We began our service at the Maryland State Archives, and immediately went to the main post office in Annapolis, explained the mixup with our apartment and filed the documents changing our address yet again, this time to the right apartment. Mail was coming almost immediately to the wrong apartment but since we lived in an adjoining building, we could frequently check for mail. We have several important business connections and we were concerned that the mail would get lost.
As the weeks passed, we were still getting most of our mail to the wrong apartment. In fact, mail sent to our permanent residence in Utah was being marked and forwarded to the wrong Annapolis address. People who requested a notice of change of address were being notified of the wrong Annapolis address. Some mail started to come to the right apartment, but there was always some mail going to the wrong address.
Over the next few months, we made regular trips to the post office to try and get the forwarding order removed from our residence. We talked to supervisors, we filled out additional forms online and on paper and nothing seemed to work to get the wrong address dropped from the Post Office system.
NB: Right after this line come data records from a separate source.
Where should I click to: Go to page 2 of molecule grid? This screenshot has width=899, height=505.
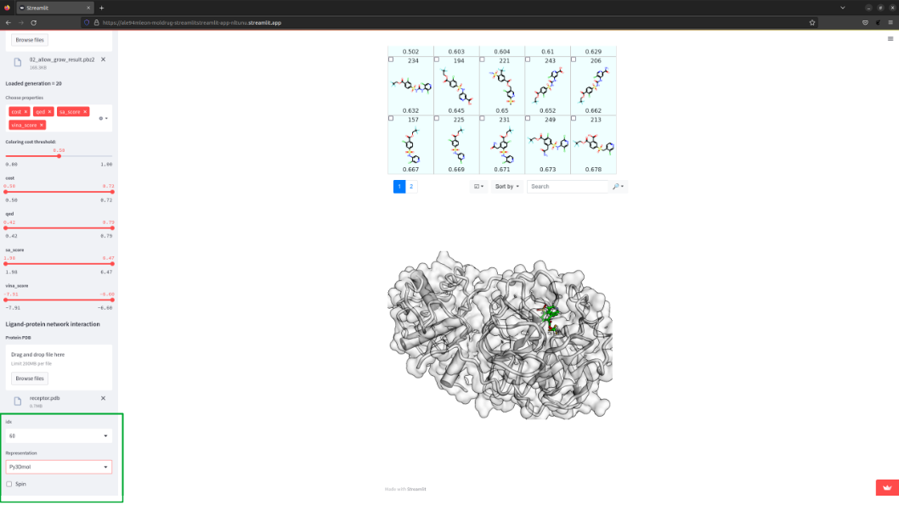(x=411, y=186)
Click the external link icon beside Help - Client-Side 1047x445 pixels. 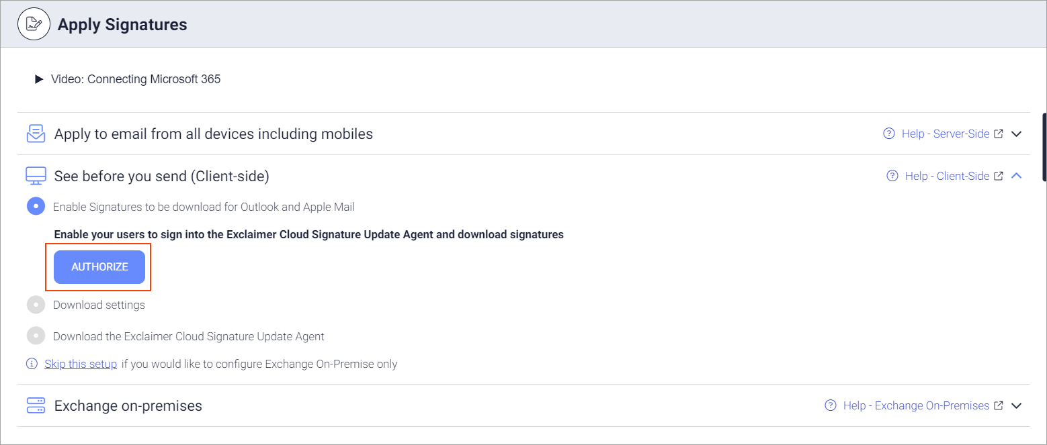coord(998,175)
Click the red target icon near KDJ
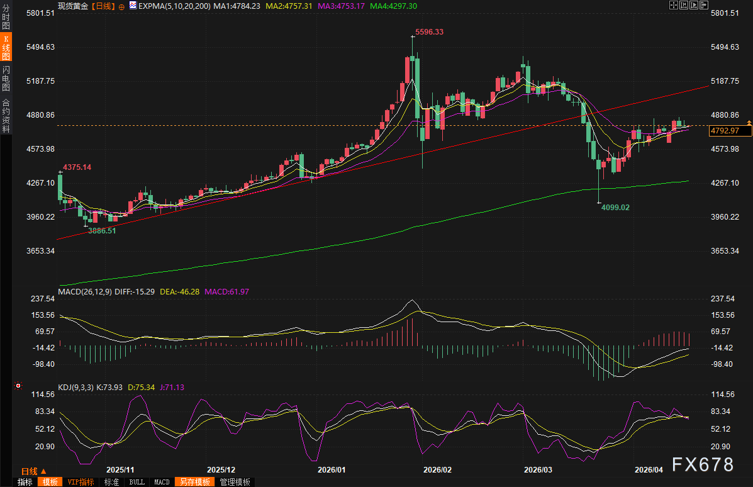This screenshot has width=753, height=487. coord(18,385)
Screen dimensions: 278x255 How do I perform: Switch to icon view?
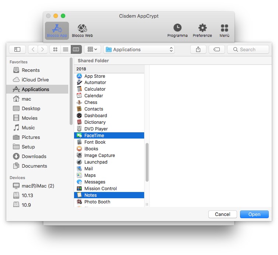[55, 49]
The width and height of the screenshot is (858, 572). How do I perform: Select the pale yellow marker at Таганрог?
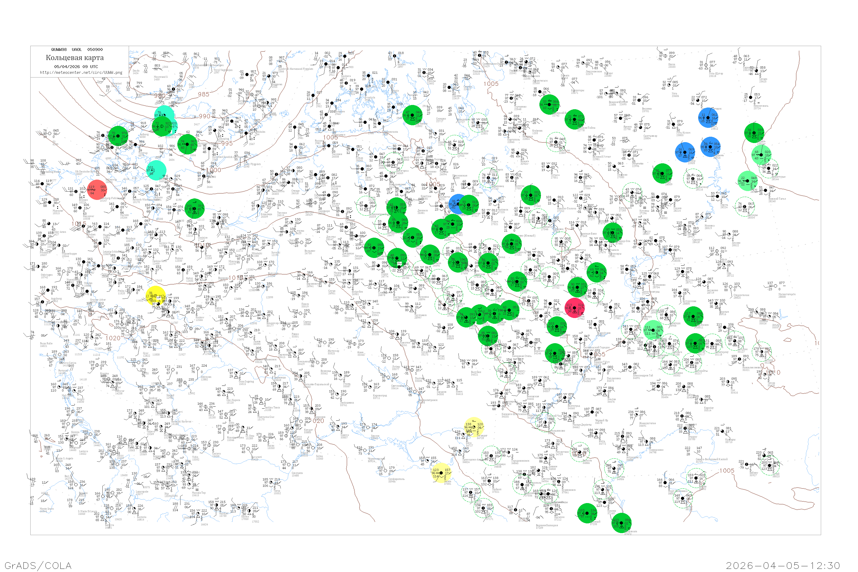coord(474,427)
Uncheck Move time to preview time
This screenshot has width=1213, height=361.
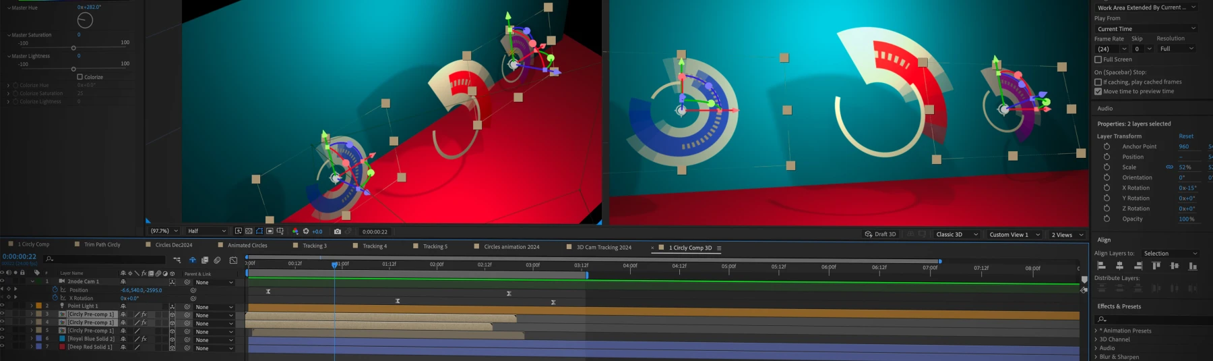1098,92
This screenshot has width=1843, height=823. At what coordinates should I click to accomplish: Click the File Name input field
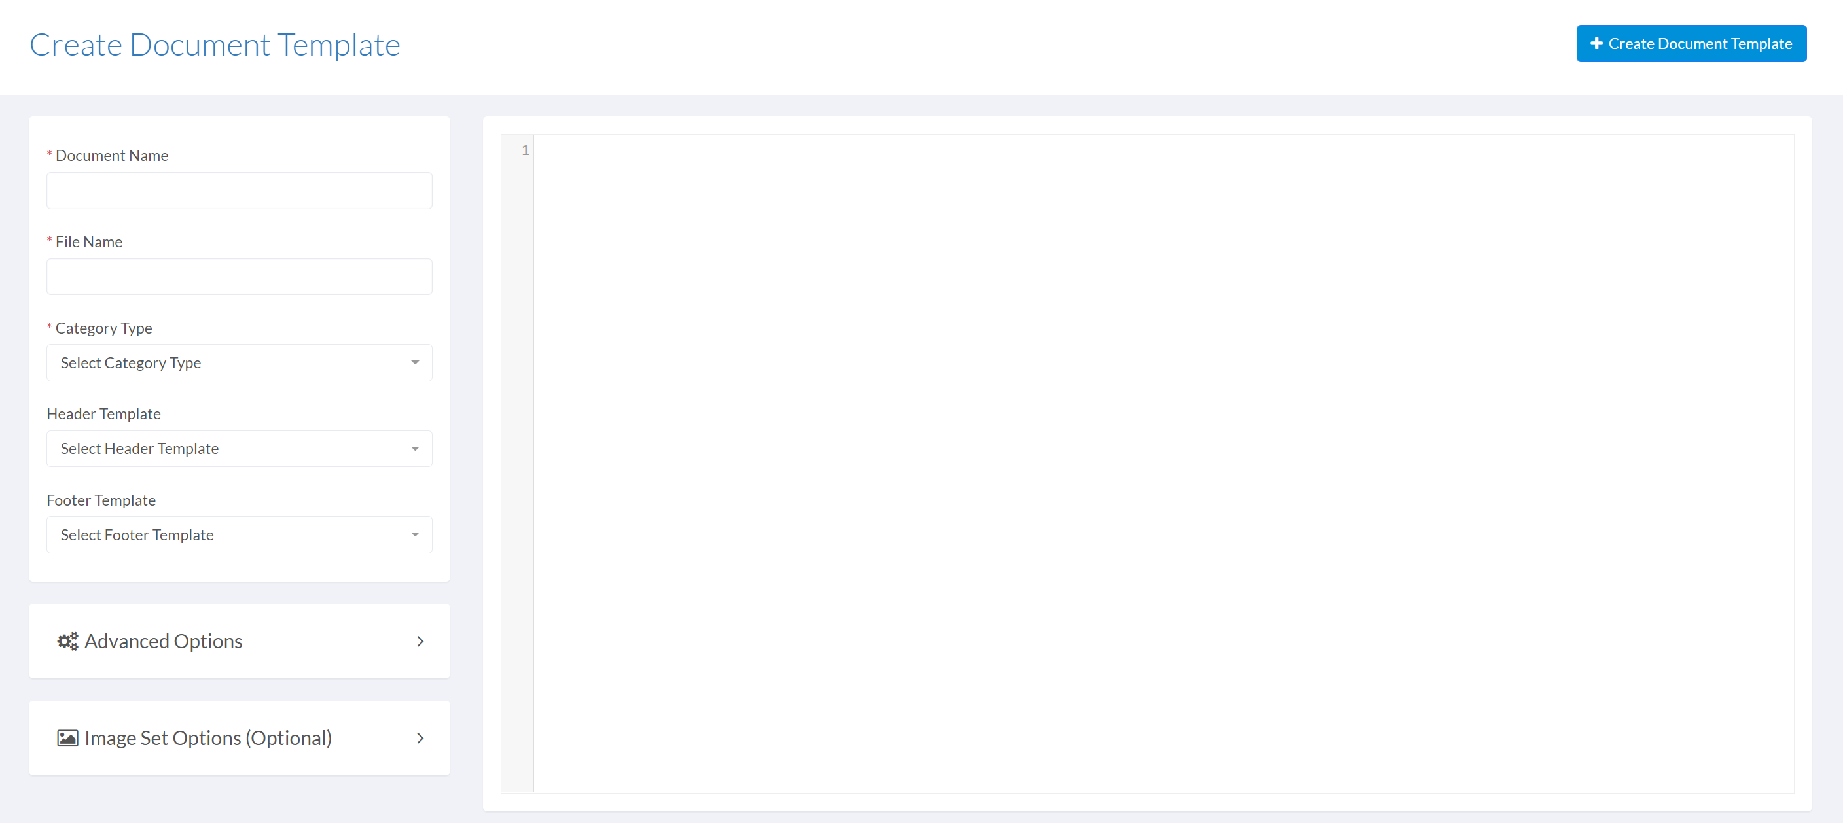239,277
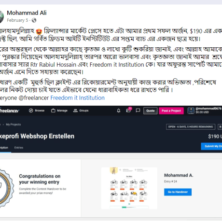Open the chat messages icon
The image size is (222, 222).
(138, 111)
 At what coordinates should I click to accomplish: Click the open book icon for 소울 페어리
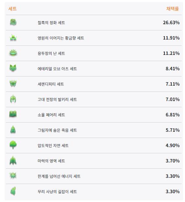click(x=13, y=114)

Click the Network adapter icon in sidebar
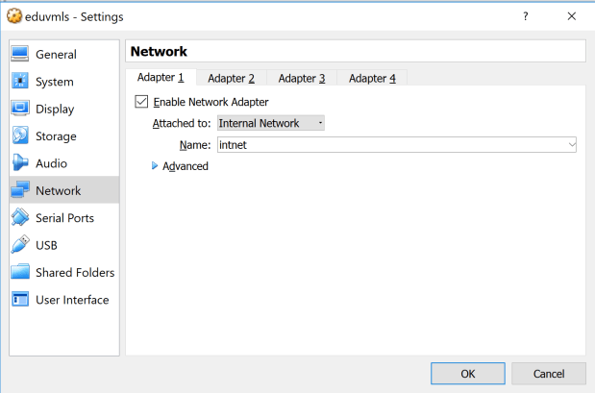coord(20,190)
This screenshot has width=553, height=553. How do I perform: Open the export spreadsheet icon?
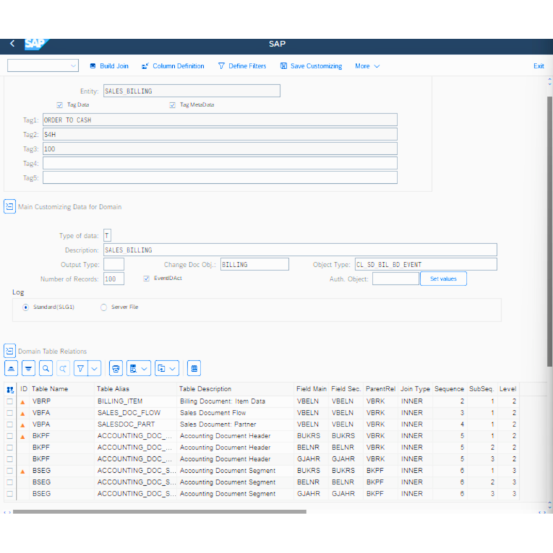pos(133,368)
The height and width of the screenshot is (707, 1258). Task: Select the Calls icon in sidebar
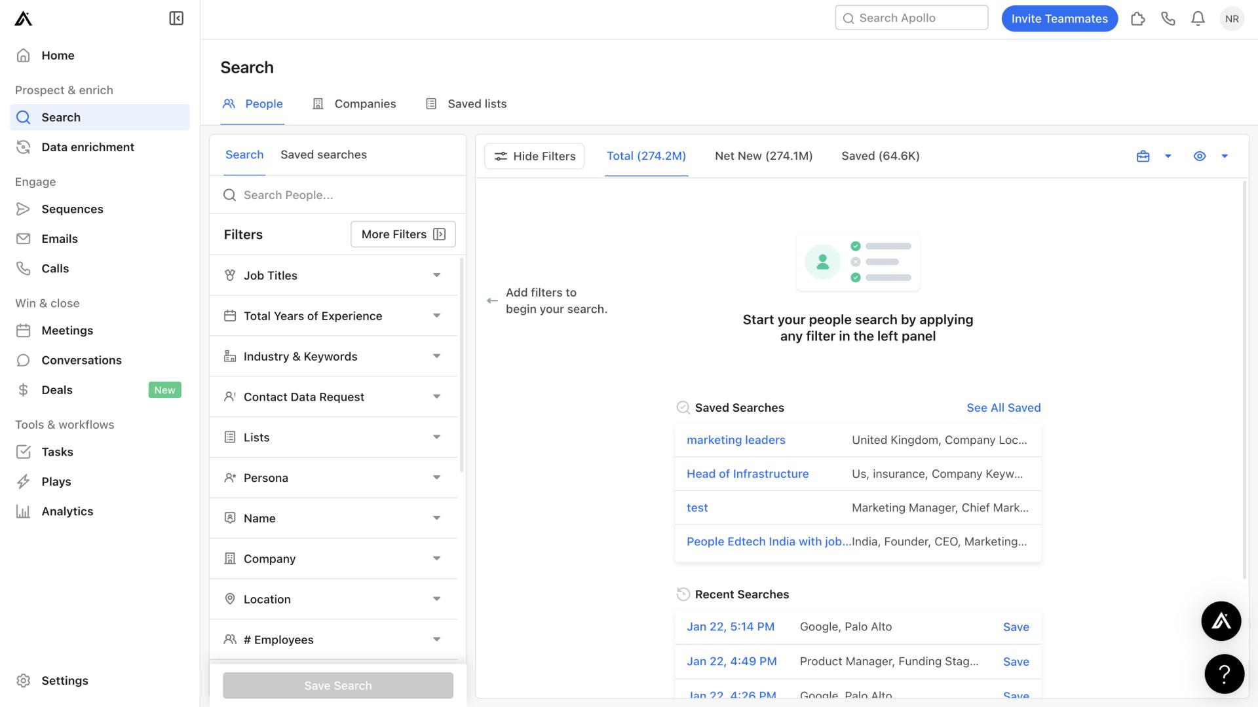tap(24, 268)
This continued for the entire year we were in Annapolis. At the end of the year, we filled out more change of address forms and left to go back to Provo, Utah. When we got to Provo, we had a huge pile of mail and to our consternation found that some of our Provo mail was still being forwarded to the old wrong apartment, not the second apartment, but the one we never lived in. We then started our trips down to the Provo Post Office to start filling out the forms and talking to the managers. As the weeks and months passed again we found that no matter what we did, the mail kept being forwarded to Annapolis.
Finally, after going back through the process yet again, we thought we had the matter resolved after nearly a year and half of telling everyone we could talk to at the Post Office that we never lived in the old apartment and did not want our mail sent there. Fortunately, we had some of the missionaries who served with us at the Archives who could tell us about any mail that showed up and either send us digital copies or forward other important letters.
As a result, we have subscribed to the Post Office Online Notification system where they send us digital copies of each day's mail. Recently, we got notification of a check that was to be delivered on the day of the notice. When the check did not appear in our mailbox, we began the process of trying to find out if it had been stolen or misdelivered. After a week of calling and going to the Post Office, no one seemed to know what happened to the missing check. After more than a week, we finally got an email from the check's sender who notified us that the check had been returned marked that the address was wrong. But the address on the envelope was not wrong, it was our residence address exactly correct. Since our friends have now also left Annapolis, I am quite certain that some mail is still going to the wrong apartment. I am also concerned that the Post Office can no longer find my home in Provo.
I am sure there is some lesson to be learned from this experience but I do not know what it is. I would simply start using UPS or FedEx but then I had a whole shipment lost by FedEx and they refused to deliver it to the right address because the wrong address was on the package.
I think our society has passed the critical mass of complexity. We are now living on borrowed time. Organizations such as the Post Office that still handle so much of their business on paper are doomed to become critically ineffective and outmoded. Even those companies that have "computered up" are challenged to keep up with the volume of communication that is increasing every day. How many important items of business are being lost because the Post Office (or FedEx or whomever, cannot possibly work without making errors? Meanwhile, we are trying to move even more of our correspondence to electronic means where we can question the recipient about the receipt and resend the information immediately.